Nothing announced yet.

Our hypothesis is that o4-mini is a much better model, but we'll wait to hear feedback from developers. Evals only tell part of the story, and we wouldn't want to prematurely deprecate a model that developers continue to find value in. Model behavior is extremely high dimensional, and it's impossible to prevent regression on 100% use cases/prompts, especially if those prompts were originally tuned to the quirks of the older model. But if the majority of developers migrate happily, then it may make sense to deprecate at some future point.

We generally want to give developers as stable as an experience as possible, and not force them to swap models every few months whether they want to or not. Personally, I want developers to spend >99% of their time thinking about their business and <1% of their time thinking about what the OpenAI API is requiring of them.

dmd 3 days ago | parent | prev [-]

Any idea when v1/models will be updated?
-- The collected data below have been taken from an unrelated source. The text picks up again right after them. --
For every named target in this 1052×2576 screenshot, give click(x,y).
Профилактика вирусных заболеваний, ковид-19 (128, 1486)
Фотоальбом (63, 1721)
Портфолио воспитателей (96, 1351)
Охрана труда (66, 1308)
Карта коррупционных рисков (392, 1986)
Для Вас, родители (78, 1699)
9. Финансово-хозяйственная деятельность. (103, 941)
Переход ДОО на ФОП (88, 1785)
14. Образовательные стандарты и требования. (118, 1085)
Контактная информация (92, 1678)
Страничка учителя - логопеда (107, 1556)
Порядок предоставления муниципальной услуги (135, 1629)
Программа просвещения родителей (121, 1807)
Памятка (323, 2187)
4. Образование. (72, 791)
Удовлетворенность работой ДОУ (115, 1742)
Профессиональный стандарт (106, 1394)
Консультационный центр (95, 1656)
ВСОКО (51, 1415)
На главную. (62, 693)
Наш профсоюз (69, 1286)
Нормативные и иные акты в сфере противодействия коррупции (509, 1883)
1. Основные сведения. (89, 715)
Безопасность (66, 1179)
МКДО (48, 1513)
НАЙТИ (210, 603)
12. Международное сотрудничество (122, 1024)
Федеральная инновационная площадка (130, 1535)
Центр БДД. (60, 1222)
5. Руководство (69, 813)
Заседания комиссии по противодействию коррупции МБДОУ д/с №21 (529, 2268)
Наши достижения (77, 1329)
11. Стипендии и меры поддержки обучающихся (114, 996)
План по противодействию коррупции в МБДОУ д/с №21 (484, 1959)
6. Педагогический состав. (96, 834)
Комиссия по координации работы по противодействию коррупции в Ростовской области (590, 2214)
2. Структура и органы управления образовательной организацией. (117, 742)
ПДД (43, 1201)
As of right now, https://api.openai.com/v1/models has "id": "o3-mini-2025-01-31" and "id": "o3-mini", but no just 'o3'.

tedsanders 3 days ago | parent [-]

Ah, I know this is a pain, but by default o3 is only available to developers on tiers 4–5.

If you're in tiers 1–3, you can still get access - you just need to verify your org with us here:

https://help.openai.com/en/articles/10910291-api-organizatio...

I recognize that verification is annoying, but we eventually had to resort to this as otherwise bad actors will create zillions of accounts to violate our policies and/or avoid paying via credit card fraud/etc.

dmd 3 days ago | parent [-]

Aha! Verified and now I see o3. Thanks.

petesergeant 3 days ago | parent | prev | next [-]

> Why is there an o3-mini and an o4-mini? Why on earth are there so many models?

Because if they removed access to o3-mini — which I have tested, costed, and built around — I would be very angry. I will probably switch to o4-mini when the time is right.

TuxSH 3 days ago | parent [-]

They just did that, at least for chat

petesergeant 2 days ago | parent [-]

It seems clear to me I would have built an app around the API, not the chat window.

mkozlows 3 days ago | parent | prev | next [-]

They keep a lot of models around for backward compatibility for API users. This is confusing, but not inherently a bad idea.

louthy 3 days ago | parent | prev [-]

You could develop an AI model to help pick the correct AI model.

Now you’ve got 18 problems.

skygazer 3 days ago | parent [-]

I think you're trying to re-contextualize the old Standards joke, but I actually think you're right -- if a front end model could dispatch as appropriate to the best backend model for a given prompt, and turn everything into a high level sort of mixture of models, I think that would be great, and a great simplifying step. Then they can specialize and optimize all they want, CPU goes down, responses get better and we only see one interface.

louthy 3 days ago | parent | next [-]

> I think you're trying to re-contextualize the old Standards joke

Regex joke [1], but the standards joke will do just fine also :)

[1] Some people, when confronted with a problem, think “I know, I’ll use regular expressions.” Now they have two problems.

calmoo 3 days ago | parent | prev [-]

Isn't this basically the idea of agents?